Dilma fez a apreciação após uma semana de testes realizados pelo Operador Nacional do Sistema (ONS) nas duas fontes de energia, relacionadas pelo Comitê de Monitoramento do Setor Elétrico como possível reserva para evitar problemas no abastecimento da região.

A primeira estimativa dizia que a Companhia de Interconexão Energética (Cien), importaria da Argentina 2.178 MW médios, mas só consegue comprar cerca de 400 MW. A usina de Uruguaiana, planejada para gerar 638 MW, até agora só conseguiu produzir 200 MW.

O quadro levou o Ministério das Minas e Energia, diante das dificuldades da Argentina em fornecer gás para Uruguaiana e exportar sua energia para o Brasil, o ONS averigua a possibilidade de aumentar o limite de transferência de energia do Sudeste para o Sul, com a finalidade de não afetar a oferta de eletricidade em níveis compatíveis com a demanda.

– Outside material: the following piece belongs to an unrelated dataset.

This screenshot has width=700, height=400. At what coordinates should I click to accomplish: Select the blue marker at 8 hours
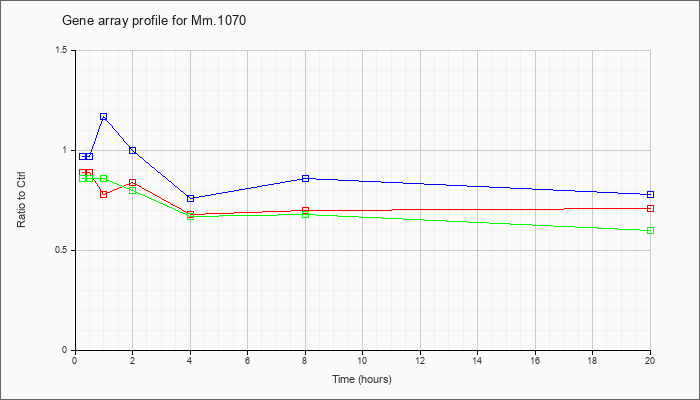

O ganho mais importante, contudo, será a ampliação da confiabilidade do sistema junto aos usuários, ainda em dúvida quanto à inexistência de problemas no setor elétrico brasileiro.

Uma opção é o uso da termoelétrica Araucária, apesar das pendências comerciais remanescentes entre a Copel e a norte-americana El Paso, que compartilham a propriedade da usina. Obras de transmissão serão antecipadas no Paraná visando ampliar a capacidade até 4.200 MW médios e acrescer o intercâmbio Sudeste-Sul, hoje em 3.800 MW, entre 100 MW e 200 MW.

Na semana passada, concluída a avaliação do MME, verificou-se que o nível dos reservatórios da região Sul ainda não é preocupante, mas a ordem é poupar a energia armazenada para enfrentar com segurança o restante do período de estiagem, até que as chuvas sejam abundantes a partir de maio.